CLICK HERE FOR THOUSANDS OF FREE BLOGGER TEMPLATES »

Thursday, January 31, 2008

In New York City's Central Park, there is a memorial to John Lennon. It is an area of the park called "Strawberry Fields," and there is a mosaic that is a reproduction of a Pompeii mosaic on the ground. Two years ago, my friends and I, along with a small group of passersby, were admiring this mosaic. I like having everything captured for posterity, so I asked a man who was standing nearby to take a picture for us. He looked like a nice, competent man who would not run away with my camera. My friends and I stooped over the mosaic. The man graciously took the picture and placed the digital camera in my hand, but once I looked at the picture, I realized I had been wrong in my assumption of his competence. He had taken a shot of just our heads. No mosaic, no trees...there was nothing to denote that we were in a park at all. I had to wait until he was a safe distance away before I could ask another person to take a picture for us.

I can't travel with a tripod, and I certainly can't fit a tripod in the small clutch purses I use when I go out, so I often have to rely on other people to take pictures of the best times of my life for me. I don't expect people to compose shots a la Annie Liebowitz, but I do expect some common sense. If we're at the Grand Canyon and I ask you to take a picture for me, please don't zoom in on just our faces. With digital cameras, you can see in the viewfinder what the picture will look like, and you can also see the picture seconds after taking it. Short of bar scenes where I expect my fellow revelers to find it difficult to operate a camera, there is no excuse for taking photos of just heads, or worse yet, parts of heads. (Note: more than once, male photographers have focused on just the chest area. I suspect this was deliberate, however.)

I'm patient enough with older people who look at me blankly when I hand them a camera. As for everyone else, what kind of cameras have YOU been using?

Here are some things to remember about using, oh, just about every camera on the market:

  • Just push the big button. Yes, the big button. It's the same one that's in the same place on every camera.
  • You have to hold the button down until the flash goes off. Longer. No, don't take your finger off yet. Damn it, just give it a few seconds.
  • I don't care if it's a vertical or horizontal shot. In fact, I don't think anyone cares. I don't need to remember what shoes I was wearing on a particular day.

And people wonder why I think it's more fun to take pictures of ourselves--two or three people leaning in, and me extending my arm as far as it will go...

Sunday, January 27, 2008

Cell phones are great and everything, but I really can't stand being forced to listen to strangers' conversations. I find it creepy when I'm in a public restroom and hear a girl talking on her cell phone inside a stall. Is there anything so important, it can't wait five minutes for her to do her business, wash her hands, and exit? I doubt it.

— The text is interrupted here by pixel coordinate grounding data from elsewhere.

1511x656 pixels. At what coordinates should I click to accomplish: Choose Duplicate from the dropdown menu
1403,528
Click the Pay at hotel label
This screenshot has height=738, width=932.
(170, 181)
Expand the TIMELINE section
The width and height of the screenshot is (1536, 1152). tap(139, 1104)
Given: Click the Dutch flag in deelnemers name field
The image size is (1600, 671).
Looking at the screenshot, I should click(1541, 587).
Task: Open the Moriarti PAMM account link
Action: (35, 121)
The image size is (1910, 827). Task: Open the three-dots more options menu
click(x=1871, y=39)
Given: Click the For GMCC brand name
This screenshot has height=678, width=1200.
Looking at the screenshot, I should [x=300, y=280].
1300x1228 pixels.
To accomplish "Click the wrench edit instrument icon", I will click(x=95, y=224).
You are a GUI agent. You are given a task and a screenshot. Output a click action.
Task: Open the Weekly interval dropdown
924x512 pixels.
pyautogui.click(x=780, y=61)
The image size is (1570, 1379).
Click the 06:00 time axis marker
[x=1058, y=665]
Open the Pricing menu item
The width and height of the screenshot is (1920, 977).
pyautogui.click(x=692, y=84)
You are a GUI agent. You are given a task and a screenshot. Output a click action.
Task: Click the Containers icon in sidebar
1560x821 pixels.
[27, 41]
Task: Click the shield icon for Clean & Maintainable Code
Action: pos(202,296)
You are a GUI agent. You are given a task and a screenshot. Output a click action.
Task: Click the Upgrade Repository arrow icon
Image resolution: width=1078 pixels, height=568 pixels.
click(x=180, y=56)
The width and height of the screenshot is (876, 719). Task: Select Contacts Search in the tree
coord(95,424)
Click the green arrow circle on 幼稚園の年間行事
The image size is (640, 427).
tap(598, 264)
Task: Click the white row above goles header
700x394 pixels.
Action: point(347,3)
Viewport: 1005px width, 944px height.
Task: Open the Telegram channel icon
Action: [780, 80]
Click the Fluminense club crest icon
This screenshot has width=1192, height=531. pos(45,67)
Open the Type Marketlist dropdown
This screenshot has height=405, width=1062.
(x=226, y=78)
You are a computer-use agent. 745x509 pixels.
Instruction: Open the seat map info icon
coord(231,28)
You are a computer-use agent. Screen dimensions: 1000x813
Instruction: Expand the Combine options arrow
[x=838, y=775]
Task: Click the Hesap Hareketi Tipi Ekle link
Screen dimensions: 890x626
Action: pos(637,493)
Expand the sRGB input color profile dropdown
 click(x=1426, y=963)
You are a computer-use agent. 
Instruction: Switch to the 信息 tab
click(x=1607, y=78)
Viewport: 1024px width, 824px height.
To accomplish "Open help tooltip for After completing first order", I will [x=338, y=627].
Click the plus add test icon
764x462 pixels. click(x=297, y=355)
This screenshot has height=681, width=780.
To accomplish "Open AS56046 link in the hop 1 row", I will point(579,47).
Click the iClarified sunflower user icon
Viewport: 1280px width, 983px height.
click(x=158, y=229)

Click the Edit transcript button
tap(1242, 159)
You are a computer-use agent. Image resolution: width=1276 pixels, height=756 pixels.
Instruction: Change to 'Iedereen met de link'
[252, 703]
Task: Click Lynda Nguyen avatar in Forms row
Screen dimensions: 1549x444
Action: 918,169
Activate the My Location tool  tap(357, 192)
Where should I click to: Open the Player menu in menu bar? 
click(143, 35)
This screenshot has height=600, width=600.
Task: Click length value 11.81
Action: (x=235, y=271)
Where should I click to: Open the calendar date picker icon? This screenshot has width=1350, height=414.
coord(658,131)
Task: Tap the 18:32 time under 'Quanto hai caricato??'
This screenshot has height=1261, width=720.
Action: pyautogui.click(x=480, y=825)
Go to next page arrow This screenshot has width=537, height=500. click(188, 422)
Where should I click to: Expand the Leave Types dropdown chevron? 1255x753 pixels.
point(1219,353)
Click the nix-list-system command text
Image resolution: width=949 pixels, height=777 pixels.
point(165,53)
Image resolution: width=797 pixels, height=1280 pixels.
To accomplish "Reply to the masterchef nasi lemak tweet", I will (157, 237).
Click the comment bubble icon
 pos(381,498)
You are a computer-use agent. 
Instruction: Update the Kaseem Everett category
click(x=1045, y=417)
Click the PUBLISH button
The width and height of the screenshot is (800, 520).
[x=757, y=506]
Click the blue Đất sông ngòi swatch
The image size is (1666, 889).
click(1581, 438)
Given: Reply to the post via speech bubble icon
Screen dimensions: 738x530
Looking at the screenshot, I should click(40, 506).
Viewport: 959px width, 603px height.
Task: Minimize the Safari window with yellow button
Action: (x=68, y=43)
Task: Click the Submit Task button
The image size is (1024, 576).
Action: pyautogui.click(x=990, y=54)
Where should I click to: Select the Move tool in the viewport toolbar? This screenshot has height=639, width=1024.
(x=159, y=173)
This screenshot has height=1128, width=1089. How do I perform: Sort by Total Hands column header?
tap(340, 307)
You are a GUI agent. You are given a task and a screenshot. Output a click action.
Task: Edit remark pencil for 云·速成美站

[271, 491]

The worst is when you're sharing an elevator with someone and he or she is yakking away as if there's not someone two feet away in an enclosed space. Sometimes being in an elevator can be awkward enough as you listen to muzak, wait to get to your floor, and try to not look at the other people in there with you. When I become an audience for a tirade on clueless boyfriends or unreasonable bosses, rundowns on a person's day and his or her to-do list (so that I'm just as bored as the person on the other line) or even wildly inappropriate stories that make me wonder if I'm in an elevator or a confessional, I start to yearn for the days when private conversations remained private. At least those Nextel walkie-talkie type phones are becoming passe' and texting is taking over.

Friday, January 25, 2008

"Yes, that's the bore of comfort. We only know when we're uncomfortable." --Lord Warburton in Henry James's The Portrait of a Lady

A first world problem is not really problematic. It's Paris Hilton losing a purse that contained $10,000 in cash...and finding another purse with $20,000 on the floor of her bedroom. It's a mom planning her four-year-old's birthday party and frantically trying to find a Dora the Explorer pinata. It's the indignities of waiting in line and being put on hold by an operator. It's finding out your favorite soda won't be produced anymore.

Apparently, we're not supposed to "sweat the small stuff," but there's a difference between worrying needlessly about things one can't control and finding amusement in everyday things that are also kind of annoying. Everyone has their quirks and pet peeves, and most of us observe things in the world around us that make our eyes roll or make us go, "Oh, come on." This blog is dedicated to the little things that make us groan. There will be times when I find the need to wax on odd things that make people smile, but I promise you, I will never write about the pleasures of hearing a child laugh for the first time or smelling freshly cut grass.